## Text:

# Description

You are provided with an anonymized dataset containing numeric feature variables, the binary target column, and a string ID_code column. The task is to predict the value of target column in the test set. To download the dataset make sure you have kaggle api installed on your machine.

    kaggle competitions download -c santander-customer-transaction-prediction


In [1]:
from sklearn.metrics import accuracy_score, average_precision_score, confusion_matrix, recall_score, roc_auc_score
import pandas as pd
import numpy as np
import pickle

## Read train data

In [3]:
train = pd.read_csv('./data/train.csv.zip',
                    compression='zip',
                    header=0,
                    sep=',',
                    quotechar='"')

m,n = train.shape
print("shape of train dataframe {}, {}".format(m,n))

shape of train dataframe 200000, 202


In [15]:
test = pd.read_csv('./data/test.csv.zip',compression='zip',
                    header=0,
                    sep=',',
                    quotechar='"')

## Entries shown:
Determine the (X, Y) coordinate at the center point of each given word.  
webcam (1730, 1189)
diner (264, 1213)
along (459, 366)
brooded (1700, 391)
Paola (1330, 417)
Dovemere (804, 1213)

==

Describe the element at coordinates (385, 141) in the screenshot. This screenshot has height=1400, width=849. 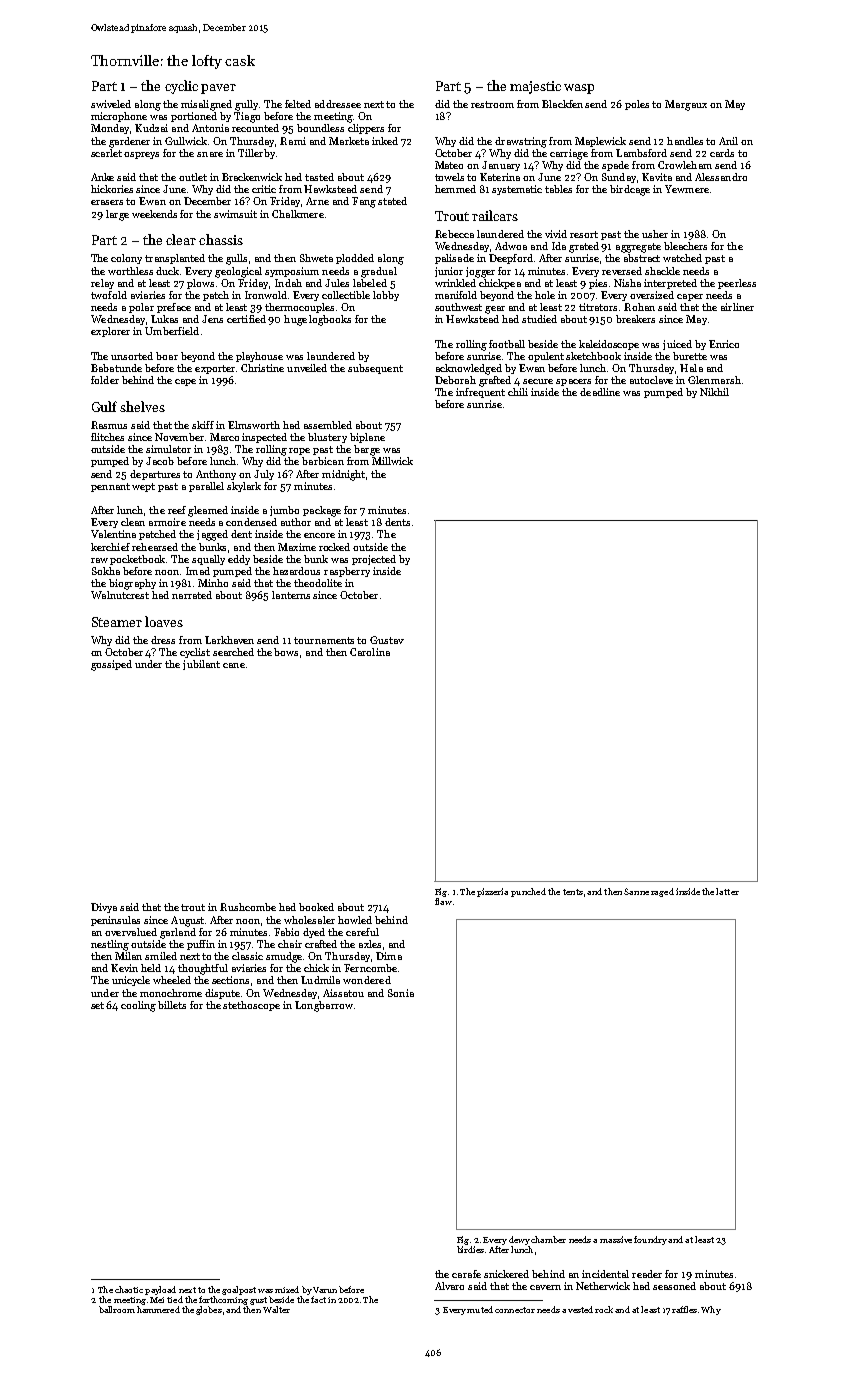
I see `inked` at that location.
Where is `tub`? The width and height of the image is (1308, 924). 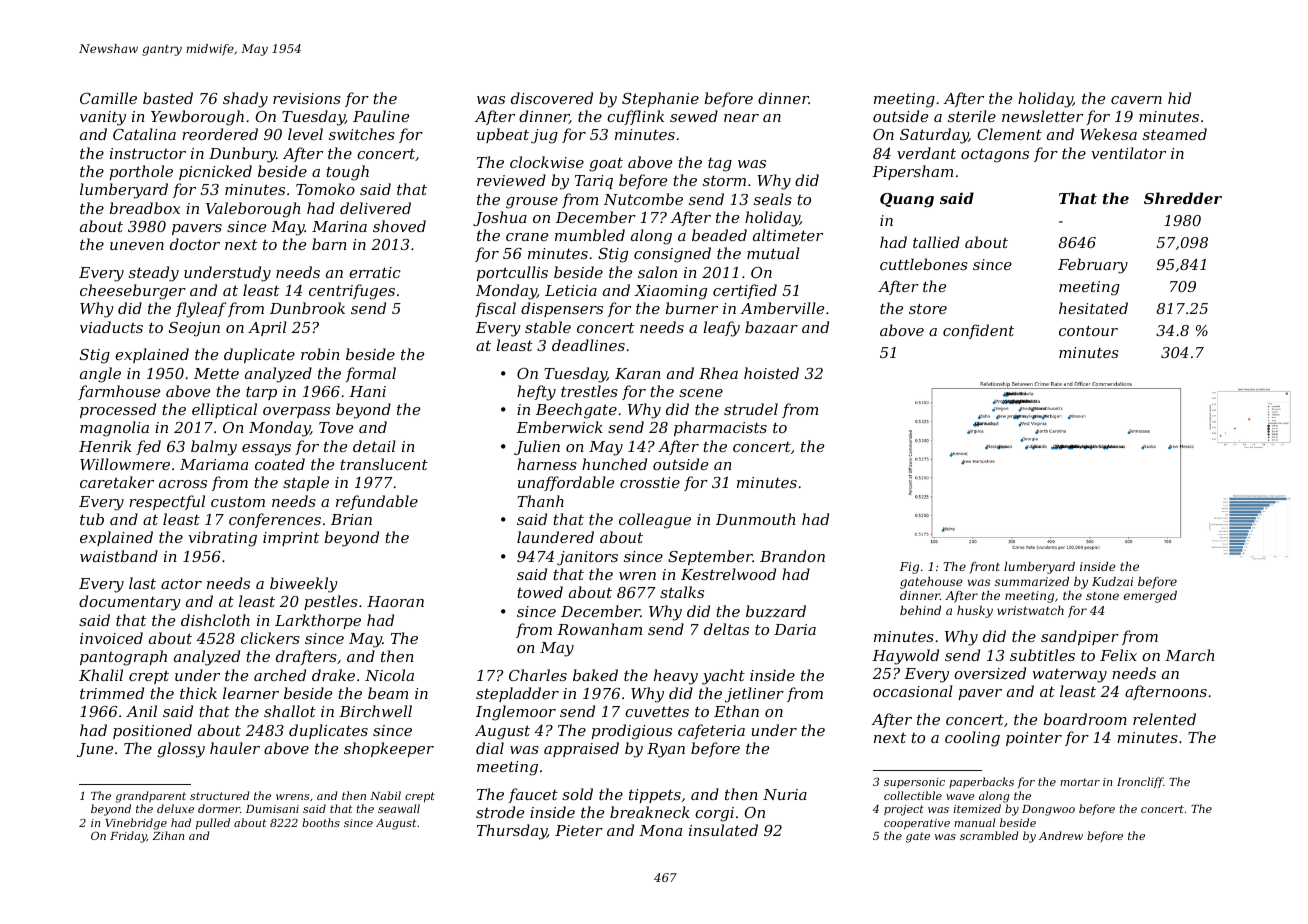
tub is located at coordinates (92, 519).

---

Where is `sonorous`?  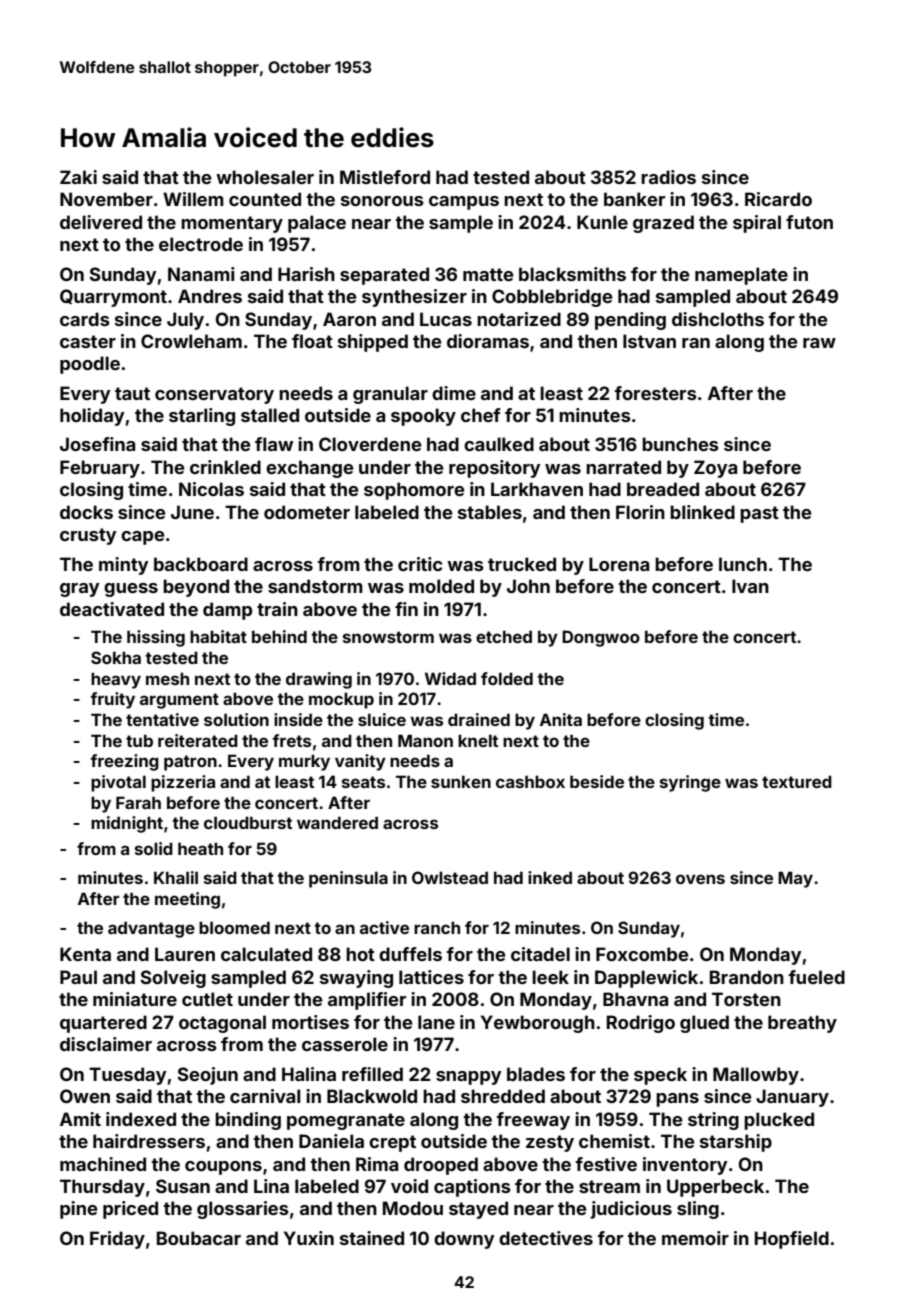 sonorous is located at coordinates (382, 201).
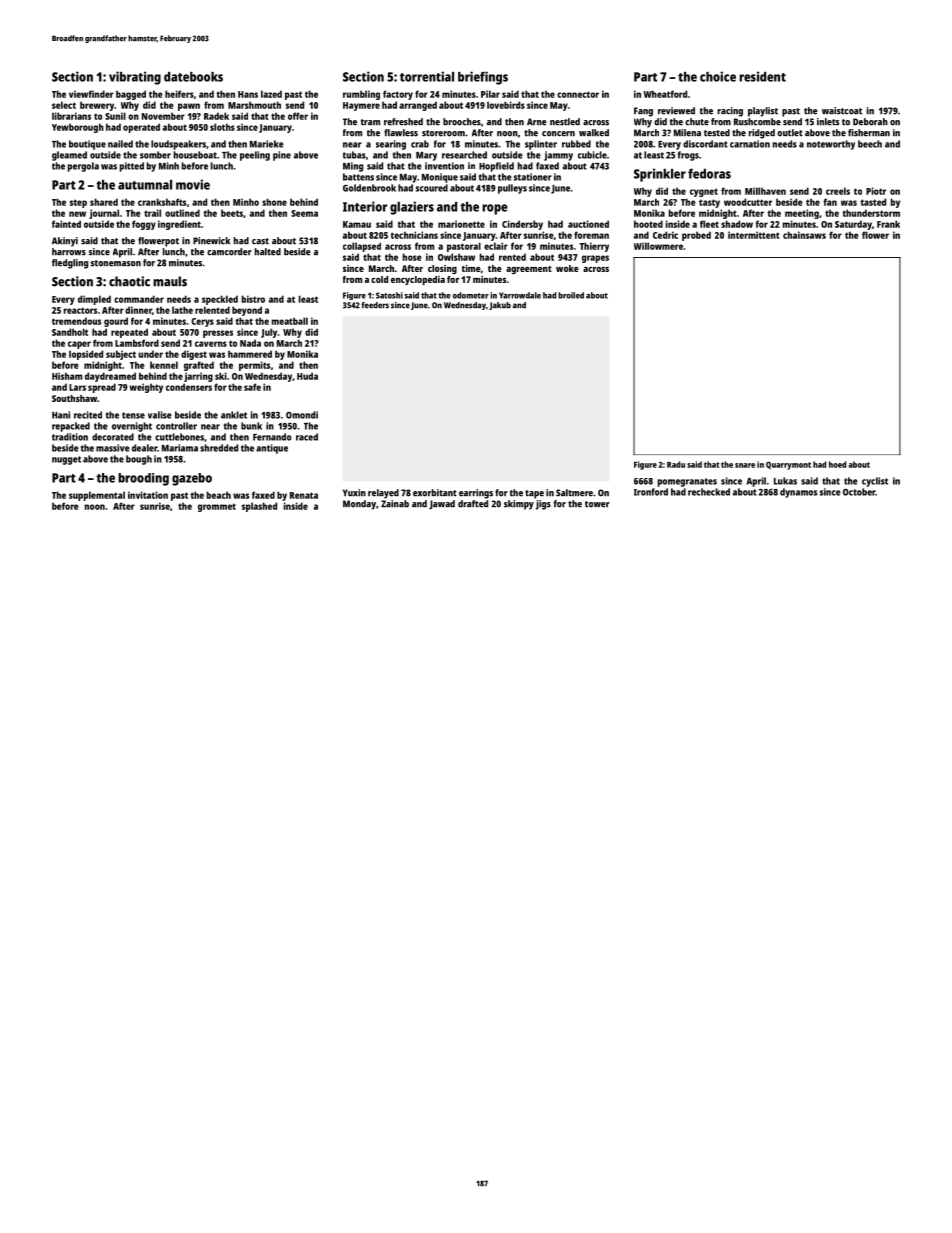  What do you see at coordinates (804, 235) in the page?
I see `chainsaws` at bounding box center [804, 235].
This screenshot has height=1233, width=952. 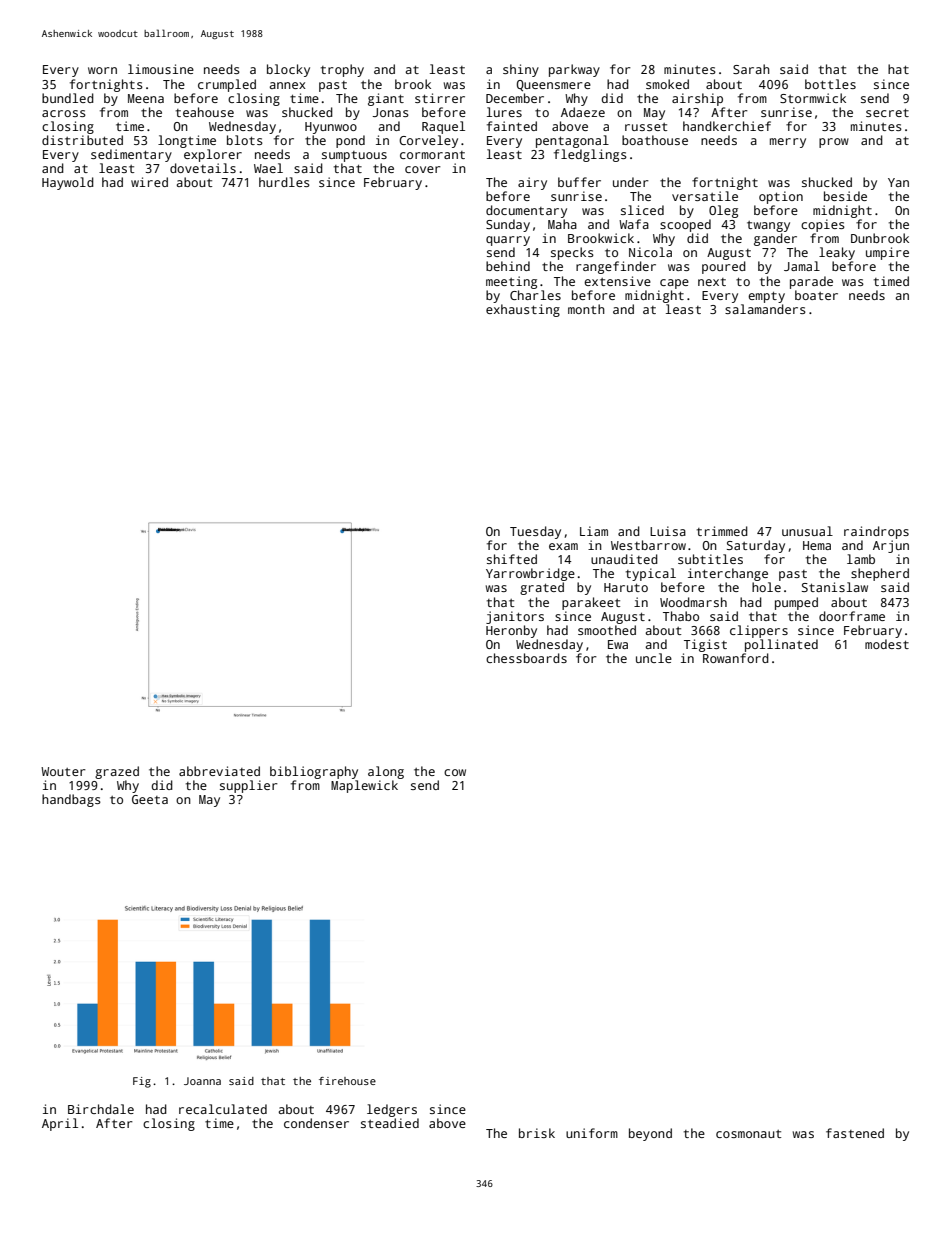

## Stated task:
Can you repeat the stretch of the Santander notebook from "You are provided" through "on your machine.", swapping "machine" for "computer"?

## Reply to the exercise:
You are provided with an anonymized dataset containing numeric feature variables, the binary target column, and a string ID_code column. The task is to predict the value of target column in the test set. To download the dataset make sure you have kaggle api installed on your computer.